After two years of strong growth, the residential market in South Africa is set to lead global housing price increases by some estimates, although the rise in property values is expected to be slower than in previous years. However, the government’s recently announced budget could provide a general stimulus for the broader economy as well as some measures that more directly benefit the real estate market.
In early February, credit ratings agency Fitch issued a report on the residential property market in South Africa, saying that while broader indicators are encouraging, the pace at which prices in the sector would rise in 2014 would ease somewhat compared to the past two years.
“Fitch expects nominal housing appreciation to slow down to approximately 6% a year over the next few years, in line with inflation,” the report stated.
Though demand for properties at the upper end of the market should remain steady, slower growth in the overall economy points to more moderate price increases than have been observed in recent years, Fitch said.
Late in 2013, housing prices were rising by around 7.9% year-on-year according to South African mortgage originator, ooba. However, in a research note released in December, First National Bank (FNB) put the rate of increase at 6.5%, forecasting similar growth for 2014.

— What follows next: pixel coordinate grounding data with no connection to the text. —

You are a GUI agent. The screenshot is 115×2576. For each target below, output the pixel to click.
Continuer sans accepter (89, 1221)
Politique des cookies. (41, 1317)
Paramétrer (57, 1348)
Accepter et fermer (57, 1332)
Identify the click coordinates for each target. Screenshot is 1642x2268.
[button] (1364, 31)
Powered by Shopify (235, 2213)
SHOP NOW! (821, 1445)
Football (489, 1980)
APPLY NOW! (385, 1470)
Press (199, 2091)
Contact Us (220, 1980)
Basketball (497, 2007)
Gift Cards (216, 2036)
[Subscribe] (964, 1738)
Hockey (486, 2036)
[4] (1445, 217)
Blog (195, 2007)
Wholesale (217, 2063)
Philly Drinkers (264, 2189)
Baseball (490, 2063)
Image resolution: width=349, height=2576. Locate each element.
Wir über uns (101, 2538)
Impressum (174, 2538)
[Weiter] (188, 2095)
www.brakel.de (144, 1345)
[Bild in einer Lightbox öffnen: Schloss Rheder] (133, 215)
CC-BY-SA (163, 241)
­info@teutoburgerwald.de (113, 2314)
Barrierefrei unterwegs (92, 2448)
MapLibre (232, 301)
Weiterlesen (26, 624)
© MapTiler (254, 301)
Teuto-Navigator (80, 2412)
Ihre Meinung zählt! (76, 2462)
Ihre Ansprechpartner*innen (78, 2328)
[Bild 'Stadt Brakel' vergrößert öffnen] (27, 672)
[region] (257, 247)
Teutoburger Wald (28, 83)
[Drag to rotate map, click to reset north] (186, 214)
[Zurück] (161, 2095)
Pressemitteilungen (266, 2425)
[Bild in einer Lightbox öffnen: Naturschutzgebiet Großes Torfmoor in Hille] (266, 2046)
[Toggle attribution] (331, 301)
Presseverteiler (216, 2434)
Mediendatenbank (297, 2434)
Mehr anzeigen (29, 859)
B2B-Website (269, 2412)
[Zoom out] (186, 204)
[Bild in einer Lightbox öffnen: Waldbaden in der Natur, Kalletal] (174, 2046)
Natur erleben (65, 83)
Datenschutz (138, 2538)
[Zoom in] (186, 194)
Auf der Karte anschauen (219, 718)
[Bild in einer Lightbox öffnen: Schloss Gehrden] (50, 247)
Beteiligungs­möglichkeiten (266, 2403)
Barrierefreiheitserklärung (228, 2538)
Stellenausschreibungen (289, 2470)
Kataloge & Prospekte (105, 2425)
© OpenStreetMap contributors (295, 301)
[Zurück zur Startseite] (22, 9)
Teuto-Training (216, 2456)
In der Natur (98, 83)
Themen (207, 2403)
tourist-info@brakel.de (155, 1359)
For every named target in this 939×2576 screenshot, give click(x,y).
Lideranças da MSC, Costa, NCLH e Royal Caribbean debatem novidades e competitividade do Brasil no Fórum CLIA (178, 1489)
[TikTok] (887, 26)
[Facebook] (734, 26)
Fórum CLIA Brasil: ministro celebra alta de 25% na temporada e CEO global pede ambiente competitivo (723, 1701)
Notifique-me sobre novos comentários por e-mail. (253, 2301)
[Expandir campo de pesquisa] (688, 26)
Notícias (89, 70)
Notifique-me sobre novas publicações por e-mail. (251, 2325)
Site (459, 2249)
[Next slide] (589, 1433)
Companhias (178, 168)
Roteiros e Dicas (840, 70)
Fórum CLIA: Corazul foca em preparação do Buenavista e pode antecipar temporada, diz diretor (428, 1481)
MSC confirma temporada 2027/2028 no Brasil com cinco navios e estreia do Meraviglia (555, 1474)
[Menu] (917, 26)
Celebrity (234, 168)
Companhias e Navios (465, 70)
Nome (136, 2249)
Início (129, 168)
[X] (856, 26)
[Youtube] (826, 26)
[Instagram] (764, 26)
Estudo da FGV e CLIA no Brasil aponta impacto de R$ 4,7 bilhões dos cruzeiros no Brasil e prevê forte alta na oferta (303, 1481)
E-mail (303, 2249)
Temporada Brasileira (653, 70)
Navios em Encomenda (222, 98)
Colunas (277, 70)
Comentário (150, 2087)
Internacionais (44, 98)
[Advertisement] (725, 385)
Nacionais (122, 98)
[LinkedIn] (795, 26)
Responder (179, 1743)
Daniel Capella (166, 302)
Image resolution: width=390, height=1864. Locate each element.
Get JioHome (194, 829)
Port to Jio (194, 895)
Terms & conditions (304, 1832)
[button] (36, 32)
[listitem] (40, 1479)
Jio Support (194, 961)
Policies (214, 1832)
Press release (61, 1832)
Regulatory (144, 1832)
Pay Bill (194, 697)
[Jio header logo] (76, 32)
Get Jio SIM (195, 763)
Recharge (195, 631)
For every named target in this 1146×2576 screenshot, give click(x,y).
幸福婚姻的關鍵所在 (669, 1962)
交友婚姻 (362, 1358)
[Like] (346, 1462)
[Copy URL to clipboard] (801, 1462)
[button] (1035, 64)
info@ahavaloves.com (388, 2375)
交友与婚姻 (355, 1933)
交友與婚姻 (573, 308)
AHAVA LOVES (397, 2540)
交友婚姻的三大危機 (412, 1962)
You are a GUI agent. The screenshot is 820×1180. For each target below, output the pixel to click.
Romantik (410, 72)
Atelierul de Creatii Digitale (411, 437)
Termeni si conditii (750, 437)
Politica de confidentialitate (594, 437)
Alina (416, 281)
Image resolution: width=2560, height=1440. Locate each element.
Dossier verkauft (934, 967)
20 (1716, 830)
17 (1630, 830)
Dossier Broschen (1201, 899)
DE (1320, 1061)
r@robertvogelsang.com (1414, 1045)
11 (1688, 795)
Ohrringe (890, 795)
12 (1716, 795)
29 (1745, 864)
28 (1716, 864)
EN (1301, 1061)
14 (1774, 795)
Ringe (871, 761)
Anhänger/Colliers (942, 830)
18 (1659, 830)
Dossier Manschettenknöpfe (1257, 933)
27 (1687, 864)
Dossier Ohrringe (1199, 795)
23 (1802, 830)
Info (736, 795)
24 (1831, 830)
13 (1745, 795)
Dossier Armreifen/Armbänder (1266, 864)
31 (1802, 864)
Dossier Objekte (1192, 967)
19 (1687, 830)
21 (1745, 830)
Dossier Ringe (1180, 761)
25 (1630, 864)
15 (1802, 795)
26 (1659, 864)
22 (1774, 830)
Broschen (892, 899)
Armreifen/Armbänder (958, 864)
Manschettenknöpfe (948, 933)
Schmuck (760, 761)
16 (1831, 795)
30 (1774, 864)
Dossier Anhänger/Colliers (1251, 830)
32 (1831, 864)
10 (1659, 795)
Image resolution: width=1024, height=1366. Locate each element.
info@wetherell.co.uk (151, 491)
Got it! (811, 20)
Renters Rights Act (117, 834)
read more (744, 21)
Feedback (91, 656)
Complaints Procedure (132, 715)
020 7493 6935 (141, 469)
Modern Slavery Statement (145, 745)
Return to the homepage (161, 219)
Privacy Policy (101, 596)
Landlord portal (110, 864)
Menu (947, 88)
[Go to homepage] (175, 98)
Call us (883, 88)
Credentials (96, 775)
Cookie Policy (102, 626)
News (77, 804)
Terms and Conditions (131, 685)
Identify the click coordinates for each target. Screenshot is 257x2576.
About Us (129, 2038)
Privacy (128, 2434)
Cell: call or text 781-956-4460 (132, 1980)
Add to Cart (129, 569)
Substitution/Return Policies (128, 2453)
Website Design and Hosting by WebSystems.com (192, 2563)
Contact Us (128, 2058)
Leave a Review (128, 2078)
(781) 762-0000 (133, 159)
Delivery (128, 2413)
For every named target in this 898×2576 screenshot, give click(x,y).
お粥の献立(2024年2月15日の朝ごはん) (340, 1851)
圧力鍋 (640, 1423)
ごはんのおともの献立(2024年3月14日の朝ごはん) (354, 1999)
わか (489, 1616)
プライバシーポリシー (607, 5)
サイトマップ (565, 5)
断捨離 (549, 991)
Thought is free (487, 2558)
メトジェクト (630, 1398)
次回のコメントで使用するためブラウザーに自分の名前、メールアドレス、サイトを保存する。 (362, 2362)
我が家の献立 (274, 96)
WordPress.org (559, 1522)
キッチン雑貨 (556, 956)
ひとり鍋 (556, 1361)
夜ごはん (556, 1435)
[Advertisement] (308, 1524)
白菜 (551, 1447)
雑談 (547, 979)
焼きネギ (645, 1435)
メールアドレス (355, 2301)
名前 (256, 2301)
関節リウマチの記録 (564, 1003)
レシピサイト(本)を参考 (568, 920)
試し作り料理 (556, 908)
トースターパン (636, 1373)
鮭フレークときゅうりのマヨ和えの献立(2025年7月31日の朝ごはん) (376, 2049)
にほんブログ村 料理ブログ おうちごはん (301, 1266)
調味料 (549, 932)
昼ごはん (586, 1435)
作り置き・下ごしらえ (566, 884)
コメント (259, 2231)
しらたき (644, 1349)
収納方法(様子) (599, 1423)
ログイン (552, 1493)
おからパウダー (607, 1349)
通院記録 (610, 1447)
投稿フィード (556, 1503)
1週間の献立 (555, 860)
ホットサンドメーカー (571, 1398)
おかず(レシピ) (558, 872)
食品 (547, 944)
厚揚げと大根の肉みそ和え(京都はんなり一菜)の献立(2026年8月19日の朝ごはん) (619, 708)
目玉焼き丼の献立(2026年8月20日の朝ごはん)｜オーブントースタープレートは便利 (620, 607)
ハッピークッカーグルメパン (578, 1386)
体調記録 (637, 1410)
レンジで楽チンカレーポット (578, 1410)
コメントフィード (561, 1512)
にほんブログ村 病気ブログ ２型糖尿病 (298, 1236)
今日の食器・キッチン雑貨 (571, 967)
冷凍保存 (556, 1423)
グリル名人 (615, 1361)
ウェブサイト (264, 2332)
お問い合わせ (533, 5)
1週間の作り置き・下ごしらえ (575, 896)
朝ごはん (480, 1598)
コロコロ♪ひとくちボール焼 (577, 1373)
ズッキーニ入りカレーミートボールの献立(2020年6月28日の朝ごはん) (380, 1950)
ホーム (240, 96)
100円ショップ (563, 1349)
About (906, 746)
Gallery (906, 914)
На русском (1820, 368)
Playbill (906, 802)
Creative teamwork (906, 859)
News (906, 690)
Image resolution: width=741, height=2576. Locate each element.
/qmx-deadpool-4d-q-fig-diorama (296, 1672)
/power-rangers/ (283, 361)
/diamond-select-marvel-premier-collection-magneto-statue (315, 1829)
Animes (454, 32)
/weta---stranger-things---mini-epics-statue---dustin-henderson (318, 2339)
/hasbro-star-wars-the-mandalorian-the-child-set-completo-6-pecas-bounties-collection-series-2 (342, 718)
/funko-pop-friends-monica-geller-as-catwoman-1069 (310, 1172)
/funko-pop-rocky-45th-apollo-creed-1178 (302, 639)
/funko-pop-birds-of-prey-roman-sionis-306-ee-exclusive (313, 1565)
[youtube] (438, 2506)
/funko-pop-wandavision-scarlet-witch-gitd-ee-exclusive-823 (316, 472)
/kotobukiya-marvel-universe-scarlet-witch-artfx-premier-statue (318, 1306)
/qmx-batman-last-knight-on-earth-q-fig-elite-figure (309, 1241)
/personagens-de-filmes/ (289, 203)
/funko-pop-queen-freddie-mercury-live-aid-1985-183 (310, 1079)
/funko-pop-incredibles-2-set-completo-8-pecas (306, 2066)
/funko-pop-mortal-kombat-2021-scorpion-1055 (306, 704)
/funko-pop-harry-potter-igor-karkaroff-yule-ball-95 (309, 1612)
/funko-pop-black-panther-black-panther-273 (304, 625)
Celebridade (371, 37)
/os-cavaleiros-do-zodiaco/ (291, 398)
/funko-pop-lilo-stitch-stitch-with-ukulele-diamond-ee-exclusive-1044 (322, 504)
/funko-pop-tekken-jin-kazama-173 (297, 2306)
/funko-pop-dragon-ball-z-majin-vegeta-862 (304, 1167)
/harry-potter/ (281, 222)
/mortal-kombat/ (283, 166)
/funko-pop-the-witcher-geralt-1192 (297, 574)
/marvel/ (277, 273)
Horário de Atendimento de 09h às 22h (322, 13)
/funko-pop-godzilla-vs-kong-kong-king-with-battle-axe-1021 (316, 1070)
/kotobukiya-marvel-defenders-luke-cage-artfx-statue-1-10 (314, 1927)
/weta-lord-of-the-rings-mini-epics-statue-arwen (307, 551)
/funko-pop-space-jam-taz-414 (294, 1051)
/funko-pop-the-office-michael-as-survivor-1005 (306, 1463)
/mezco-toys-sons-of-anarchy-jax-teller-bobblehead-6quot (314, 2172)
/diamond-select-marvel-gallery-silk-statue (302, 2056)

Placed in an international context, the outlook for 2014 is quite good. In its recent global report on housing prices and mortgages, Fitch predicted South Africa and Brazil would lead growth in the real estate market, with home prices expected to rise 6% this year, followed by the UK (5%), Australia (4%), Germany and Ireland (3%), and the US (2%).
Lenders also appear willing to extend credit for home purchases, significant at a time when banks in South Africa are generally pulling back on their loan activity. According to a late January report from Standard & Poor’s, local banks are likely to rein in credit to some segments, such as longer-term and larger unsecured loans, but overall lending activity is set to increase by as much as 8%, supported in part by residential mortgages.
Fitch made similar remarks, saying home loan performance had remained stable since 2011, following a spike in defaults in 2008 and 2009, with the agency forecasting little risk in the coming year.
Impact of interest rate hike
While credit seems likely to be available, the recent increase in interest rates could discourage some potential borrowers. In January, the South African Reserve Bank (SARB) raised its repo rate by 50 basis points to 5.5%, in an effort to curb inflation and shore up the rand, which lost nearly 25% of its value last year. According to one FNB analyst, commercial banks were quick to follow suit, lifting prime lending rates to around 9%.
Projections issued by SARB at the time of rate increase suggest this could be a challenging year for South Africa. Inflation is expected to hit 6.3% in 2014, above the central bank’s 3-6% target band, while SARB lowered its GDP growth forecast for the year, from 3% to 2.8%.
As Fitch and other analysts have pointed out, the combination of slower growth and higher inflation will erode domestic spending power and reduce capital availability for investment in the real estate market.
The 2014 budget, handed down by Finance Minister Pravin Gordhan on February 26, may ease some of those challenges, with increased spending and support for smaller businesses having the potential to stimulate growth, which could flow into the property market later in the year.
According to Andrew Golding, the CEO of the Pam Golding Property Group, though the budget did not contain any direct schemes or incentives to assist property buyers, it did contain a number of positive elements.
“New spatial plans for cities, upgrading informal settlements, increased social infrastructure and improved public transport, coupled with the announcement of 216,000 houses to be built, is positive news,” Golding said.
Increased spending on social infrastructure, such as education, health and community facilities, along with higher outlays on transport links and utilities as set out in the budget, can also have an impact on the real estate market. Improved services provide added value to properties, especially in outlying areas of major cities, with fast transport access coupled with inner city standard infrastructure helping to boost appeal and prices.